The 1812 Santa Barbara Earthquake: Mission La Purisima
The extraordinary and horrible earthquake, which this Mission suffered on the memorable day of the glorious Apostle St. Thomas, entirely destroyed the church and vestry, buried under the walls the various images and paintings, and ruined the greater part of the furniture. ... Some of the work shops went down ... One hundred houses of neophyte Indians and the community kitchen, the walls of which were an adobe and a half thick, and roofed with tiles, have become inserviceable. The garden walls of adobe, covered with tiles, have collapsed or threaten to fall. ... Experience may teach us the best method of constructing other buildings.
-report of Fathers Payéras and Ripoll, December 31, 1812.

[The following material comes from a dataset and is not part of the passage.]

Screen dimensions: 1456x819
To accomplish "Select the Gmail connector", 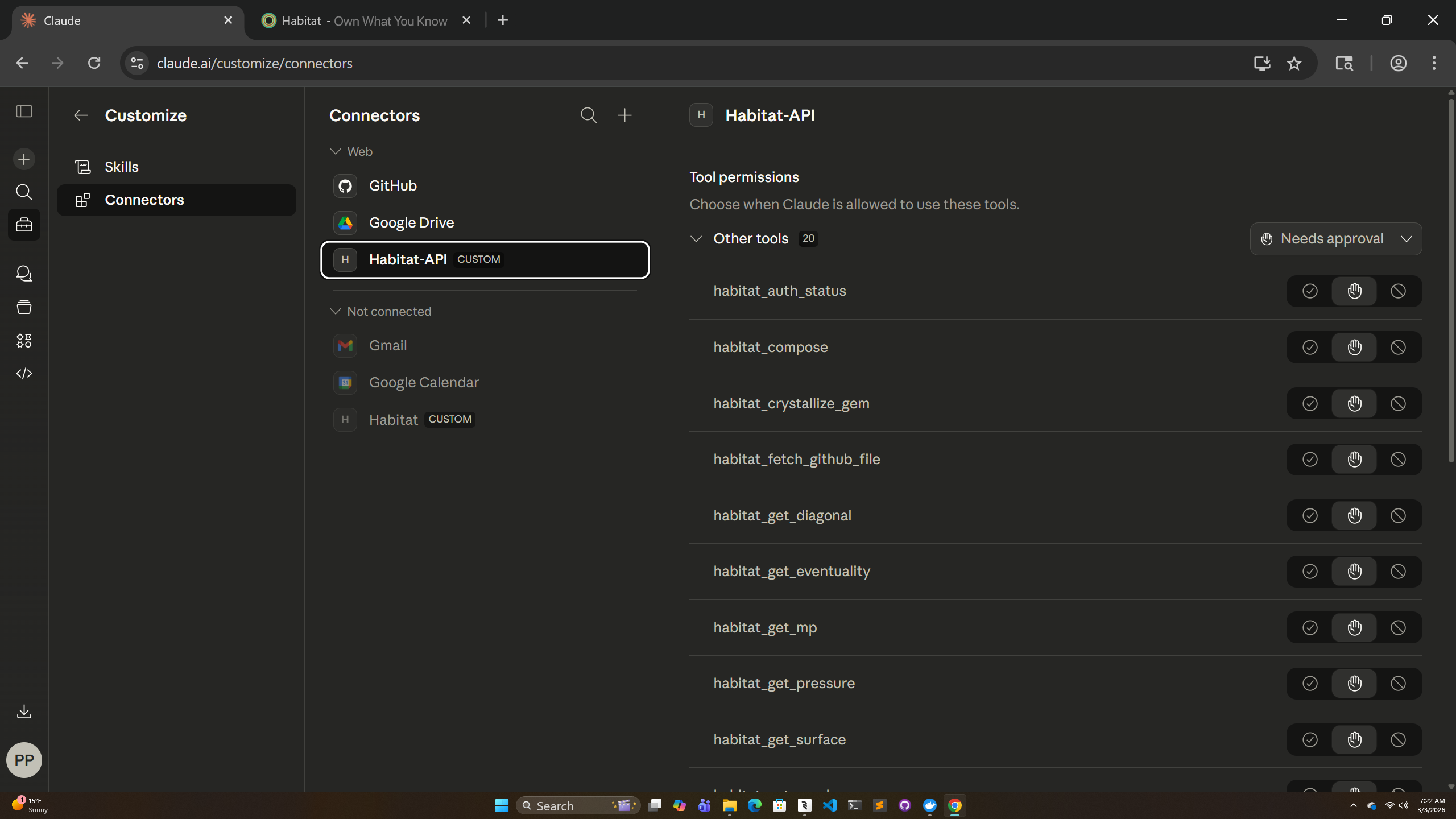I will point(387,345).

[We] have observed with sorrow that all of the structures are ruined from the foundations to the roof: that the church is demolished from the foundation up: and that neither Fathers, nor soldiers, nor neophytes will or can, without terror or risk, live in their habitations, which have partly fallen, are partly out of plumb, and are in many parts seriously cracked.
-letter from Father Payéras to the Spanish governor of California
-report and letter from Mission La Concepcion Purisima de Maria Santisima, by Zeyphyrin Engelhardt, Mission Santa Barbara, Santa Barbara, California, 1932.
The Spanish missions in 1812 consisted of much more than just a church,
as is often imagined. At the time of the disaster 999 Indians, two Padres,
and a handful of soldiers resided at Mission La Purisima. These missions
were working ranches: at the time of the earthquake, Mission La Purisima
had 4000 cattle, 12000 sheep, 1150 horses, and grew wheat, corn, and beans.
The Mission even had vineyards, from which the good Padres made wine.